Exercise objective:
Write down the whole listing below again without changing a word.

Provided entries:
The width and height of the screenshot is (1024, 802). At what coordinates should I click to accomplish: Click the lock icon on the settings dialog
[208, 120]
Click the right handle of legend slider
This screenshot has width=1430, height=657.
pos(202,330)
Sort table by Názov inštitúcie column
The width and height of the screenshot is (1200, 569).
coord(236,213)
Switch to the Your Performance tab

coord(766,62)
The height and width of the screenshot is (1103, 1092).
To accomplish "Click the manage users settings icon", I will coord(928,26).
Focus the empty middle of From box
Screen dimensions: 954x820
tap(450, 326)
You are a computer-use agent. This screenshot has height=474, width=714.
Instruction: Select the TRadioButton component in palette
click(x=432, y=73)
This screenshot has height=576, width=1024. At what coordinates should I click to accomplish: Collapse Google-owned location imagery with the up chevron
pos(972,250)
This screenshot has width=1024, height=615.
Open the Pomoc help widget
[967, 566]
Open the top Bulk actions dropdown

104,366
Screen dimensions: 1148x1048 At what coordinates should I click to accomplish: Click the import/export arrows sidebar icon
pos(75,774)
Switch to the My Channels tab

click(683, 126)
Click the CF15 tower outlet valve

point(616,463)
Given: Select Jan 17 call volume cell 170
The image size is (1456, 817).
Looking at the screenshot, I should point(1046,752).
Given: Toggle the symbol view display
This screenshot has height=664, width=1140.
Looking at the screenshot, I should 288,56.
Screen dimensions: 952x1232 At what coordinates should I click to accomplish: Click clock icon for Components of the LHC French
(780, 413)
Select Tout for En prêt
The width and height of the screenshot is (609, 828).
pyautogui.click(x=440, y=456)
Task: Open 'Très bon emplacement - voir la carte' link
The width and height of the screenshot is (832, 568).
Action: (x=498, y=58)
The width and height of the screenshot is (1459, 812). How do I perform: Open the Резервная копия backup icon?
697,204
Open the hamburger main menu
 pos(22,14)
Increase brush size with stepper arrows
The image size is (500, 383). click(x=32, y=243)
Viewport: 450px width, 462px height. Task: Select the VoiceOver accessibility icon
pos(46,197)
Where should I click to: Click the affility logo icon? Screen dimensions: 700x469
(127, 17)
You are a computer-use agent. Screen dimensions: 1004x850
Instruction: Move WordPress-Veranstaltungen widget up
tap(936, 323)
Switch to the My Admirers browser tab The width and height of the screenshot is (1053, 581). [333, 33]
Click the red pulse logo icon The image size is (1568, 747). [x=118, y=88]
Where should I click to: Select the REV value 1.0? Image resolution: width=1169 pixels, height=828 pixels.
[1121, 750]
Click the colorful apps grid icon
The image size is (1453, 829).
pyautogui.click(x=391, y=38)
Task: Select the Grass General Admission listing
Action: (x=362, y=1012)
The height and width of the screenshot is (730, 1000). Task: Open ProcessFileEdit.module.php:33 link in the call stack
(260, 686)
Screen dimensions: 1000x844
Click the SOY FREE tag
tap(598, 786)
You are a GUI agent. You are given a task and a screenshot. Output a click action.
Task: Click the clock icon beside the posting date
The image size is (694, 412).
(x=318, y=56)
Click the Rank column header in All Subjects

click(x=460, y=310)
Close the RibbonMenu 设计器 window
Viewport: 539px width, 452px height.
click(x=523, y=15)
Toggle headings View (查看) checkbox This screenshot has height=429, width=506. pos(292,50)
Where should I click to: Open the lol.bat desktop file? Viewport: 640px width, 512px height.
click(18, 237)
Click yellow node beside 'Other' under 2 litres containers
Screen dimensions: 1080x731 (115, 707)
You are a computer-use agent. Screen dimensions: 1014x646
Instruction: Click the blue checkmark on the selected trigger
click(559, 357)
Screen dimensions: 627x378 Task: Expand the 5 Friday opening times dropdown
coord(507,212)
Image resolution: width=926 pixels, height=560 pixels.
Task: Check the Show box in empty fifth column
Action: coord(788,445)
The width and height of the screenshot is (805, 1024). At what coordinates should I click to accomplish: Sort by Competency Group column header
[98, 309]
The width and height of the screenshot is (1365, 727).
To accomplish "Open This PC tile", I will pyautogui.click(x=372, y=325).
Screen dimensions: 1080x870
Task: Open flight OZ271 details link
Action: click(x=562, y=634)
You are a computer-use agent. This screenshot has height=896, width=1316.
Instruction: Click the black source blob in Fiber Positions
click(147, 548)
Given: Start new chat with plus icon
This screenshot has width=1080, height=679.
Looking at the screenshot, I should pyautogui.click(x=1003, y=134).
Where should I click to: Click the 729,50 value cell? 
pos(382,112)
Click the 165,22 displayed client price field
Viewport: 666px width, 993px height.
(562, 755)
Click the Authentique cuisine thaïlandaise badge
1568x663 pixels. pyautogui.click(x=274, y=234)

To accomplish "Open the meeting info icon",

Solution for this task:
The width and height of the screenshot is (1024, 802). At what coordinates should I click to accomplish: Click the lock icon on the settings dialog
[208, 120]
Click the right handle of legend slider
This screenshot has width=1430, height=657.
pos(202,330)
Sort table by Názov inštitúcie column
The width and height of the screenshot is (1200, 569).
coord(236,213)
Switch to the Your Performance tab

coord(766,62)
The height and width of the screenshot is (1103, 1092).
To accomplish "Click the manage users settings icon", I will coord(928,26).
Focus the empty middle of From box
Screen dimensions: 954x820
tap(450, 326)
You are a computer-use agent. This screenshot has height=474, width=714.
Instruction: Select the TRadioButton component in palette
click(x=432, y=73)
This screenshot has height=576, width=1024. At what coordinates should I click to accomplish: Collapse Google-owned location imagery with the up chevron
pos(972,250)
This screenshot has width=1024, height=615.
Open the Pomoc help widget
[967, 566]
Open the top Bulk actions dropdown

104,366
Screen dimensions: 1148x1048 At what coordinates should I click to accomplish: Click the import/export arrows sidebar icon
pos(75,774)
Switch to the My Channels tab

click(683, 126)
Click the CF15 tower outlet valve

point(616,463)
Given: Select Jan 17 call volume cell 170
The image size is (1456, 817).
Looking at the screenshot, I should point(1046,752).
Given: Toggle the symbol view display
This screenshot has height=664, width=1140.
Looking at the screenshot, I should 288,56.
Screen dimensions: 952x1232 At what coordinates should I click to accomplish: Click clock icon for Components of the LHC French
(780, 413)
Select Tout for En prêt
The width and height of the screenshot is (609, 828).
pyautogui.click(x=440, y=456)
Task: Open 'Très bon emplacement - voir la carte' link
The width and height of the screenshot is (832, 568).
Action: (x=498, y=58)
The width and height of the screenshot is (1459, 812). How do I perform: Open the Резервная копия backup icon?
697,204
Open the hamburger main menu
 pos(22,14)
Increase brush size with stepper arrows
The image size is (500, 383). click(x=32, y=243)
Viewport: 450px width, 462px height. Task: Select the VoiceOver accessibility icon
pos(46,197)
Where should I click to: Click the affility logo icon? Screen dimensions: 700x469
(127, 17)
You are a computer-use agent. Screen dimensions: 1004x850
Instruction: Move WordPress-Veranstaltungen widget up
tap(936, 323)
Switch to the My Admirers browser tab The width and height of the screenshot is (1053, 581). [333, 33]
Click the red pulse logo icon The image size is (1568, 747). [x=118, y=88]
Where should I click to: Select the REV value 1.0? Image resolution: width=1169 pixels, height=828 pixels.
[1121, 750]
Click the colorful apps grid icon
The image size is (1453, 829).
pyautogui.click(x=391, y=38)
Task: Select the Grass General Admission listing
Action: (x=362, y=1012)
The height and width of the screenshot is (730, 1000). Task: Open ProcessFileEdit.module.php:33 link in the call stack
(260, 686)
Screen dimensions: 1000x844
Click the SOY FREE tag
tap(598, 786)
You are a GUI agent. You are given a task and a screenshot. Output a click action.
Task: Click the clock icon beside the posting date
The image size is (694, 412).
(x=318, y=56)
Click the Rank column header in All Subjects

click(x=460, y=310)
Close the RibbonMenu 设计器 window
Viewport: 539px width, 452px height.
click(x=523, y=15)
Toggle headings View (查看) checkbox This screenshot has height=429, width=506. pos(292,50)
Where should I click to: Open the lol.bat desktop file? Viewport: 640px width, 512px height.
click(18, 237)
Click yellow node beside 'Other' under 2 litres containers
Screen dimensions: 1080x731 (115, 707)
You are a computer-use agent. Screen dimensions: 1014x646
Instruction: Click the blue checkmark on the selected trigger
click(559, 357)
Screen dimensions: 627x378 Task: Expand the 5 Friday opening times dropdown
coord(507,212)
Image resolution: width=926 pixels, height=560 pixels.
Task: Check the Show box in empty fifth column
Action: coord(788,445)
The width and height of the screenshot is (805, 1024). At what coordinates should I click to accomplish: Sort by Competency Group column header
[98, 309]
The width and height of the screenshot is (1365, 727).
To accomplish "Open This PC tile", I will pyautogui.click(x=372, y=325).
Screen dimensions: 1080x870
Task: Open flight OZ271 details link
Action: click(x=562, y=634)
You are a computer-use agent. This screenshot has height=896, width=1316.
Instruction: Click the black source blob in Fiber Positions
click(147, 548)
Given: Start new chat with plus icon
This screenshot has width=1080, height=679.
Looking at the screenshot, I should pyautogui.click(x=1003, y=134).
Where should I click to: Click the 729,50 value cell? 
pos(382,112)
Click the 165,22 displayed client price field
Viewport: 666px width, 993px height.
(562, 755)
Click the Authentique cuisine thaïlandaise badge
1568x663 pixels. pyautogui.click(x=274, y=234)

To accomplish "Open the meeting info icon",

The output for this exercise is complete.